**What you are asked to do:** Please write each record out again word for word.

**Available data:**
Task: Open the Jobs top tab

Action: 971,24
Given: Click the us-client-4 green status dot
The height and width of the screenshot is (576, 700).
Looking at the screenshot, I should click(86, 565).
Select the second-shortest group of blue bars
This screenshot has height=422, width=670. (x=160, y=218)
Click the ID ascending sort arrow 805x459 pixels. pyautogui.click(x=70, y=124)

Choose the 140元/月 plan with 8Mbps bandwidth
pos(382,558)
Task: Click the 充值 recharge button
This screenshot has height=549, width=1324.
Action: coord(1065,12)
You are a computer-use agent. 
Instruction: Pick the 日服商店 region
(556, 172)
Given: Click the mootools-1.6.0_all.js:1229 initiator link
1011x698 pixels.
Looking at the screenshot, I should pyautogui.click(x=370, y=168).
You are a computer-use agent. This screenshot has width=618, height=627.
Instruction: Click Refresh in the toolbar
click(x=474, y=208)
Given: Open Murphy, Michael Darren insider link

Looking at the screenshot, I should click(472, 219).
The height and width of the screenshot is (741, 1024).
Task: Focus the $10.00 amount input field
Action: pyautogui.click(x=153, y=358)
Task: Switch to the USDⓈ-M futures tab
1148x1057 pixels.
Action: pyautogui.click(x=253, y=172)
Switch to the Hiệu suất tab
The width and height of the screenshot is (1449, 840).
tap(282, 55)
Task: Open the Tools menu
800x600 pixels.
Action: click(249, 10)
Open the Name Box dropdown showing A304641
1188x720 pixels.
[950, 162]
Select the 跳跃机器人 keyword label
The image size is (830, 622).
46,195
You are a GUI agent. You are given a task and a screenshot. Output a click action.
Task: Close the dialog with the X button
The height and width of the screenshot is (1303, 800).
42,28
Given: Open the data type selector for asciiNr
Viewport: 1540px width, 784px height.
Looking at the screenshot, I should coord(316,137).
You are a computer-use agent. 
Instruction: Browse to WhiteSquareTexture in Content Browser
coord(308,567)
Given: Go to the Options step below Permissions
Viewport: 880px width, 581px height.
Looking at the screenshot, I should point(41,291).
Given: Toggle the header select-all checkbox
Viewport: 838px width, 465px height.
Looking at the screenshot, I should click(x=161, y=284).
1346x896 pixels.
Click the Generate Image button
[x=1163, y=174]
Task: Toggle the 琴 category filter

**Written response:**
Task: Open the Jobs top tab

Action: 971,24
Given: Click the us-client-4 green status dot
The height and width of the screenshot is (576, 700).
Looking at the screenshot, I should click(86, 565).
Select the second-shortest group of blue bars
This screenshot has height=422, width=670. (x=160, y=218)
Click the ID ascending sort arrow 805x459 pixels. pyautogui.click(x=70, y=124)

Choose the 140元/月 plan with 8Mbps bandwidth
pos(382,558)
Task: Click the 充值 recharge button
This screenshot has height=549, width=1324.
Action: coord(1065,12)
You are a computer-use agent. 
Instruction: Pick the 日服商店 region
(556, 172)
Given: Click the mootools-1.6.0_all.js:1229 initiator link
1011x698 pixels.
Looking at the screenshot, I should pyautogui.click(x=370, y=168).
You are a computer-use agent. This screenshot has width=618, height=627.
Instruction: Click Refresh in the toolbar
click(x=474, y=208)
Given: Open Murphy, Michael Darren insider link

Looking at the screenshot, I should click(472, 219).
The height and width of the screenshot is (741, 1024).
Task: Focus the $10.00 amount input field
Action: pyautogui.click(x=153, y=358)
Task: Switch to the USDⓈ-M futures tab
1148x1057 pixels.
Action: pyautogui.click(x=253, y=172)
Switch to the Hiệu suất tab
The width and height of the screenshot is (1449, 840).
tap(282, 55)
Task: Open the Tools menu
800x600 pixels.
Action: click(249, 10)
Open the Name Box dropdown showing A304641
1188x720 pixels.
[950, 162]
Select the 跳跃机器人 keyword label
The image size is (830, 622).
46,195
You are a GUI agent. You are given a task and a screenshot. Output a click action.
Task: Close the dialog with the X button
The height and width of the screenshot is (1303, 800).
42,28
Given: Open the data type selector for asciiNr
Viewport: 1540px width, 784px height.
Looking at the screenshot, I should coord(316,137).
You are a computer-use agent. 
Instruction: Browse to WhiteSquareTexture in Content Browser
coord(308,567)
Given: Go to the Options step below Permissions
Viewport: 880px width, 581px height.
Looking at the screenshot, I should point(41,291).
Given: Toggle the header select-all checkbox
Viewport: 838px width, 465px height.
Looking at the screenshot, I should click(x=161, y=284).
1346x896 pixels.
Click the Generate Image button
[x=1163, y=174]
Task: Toggle the 琴 category filter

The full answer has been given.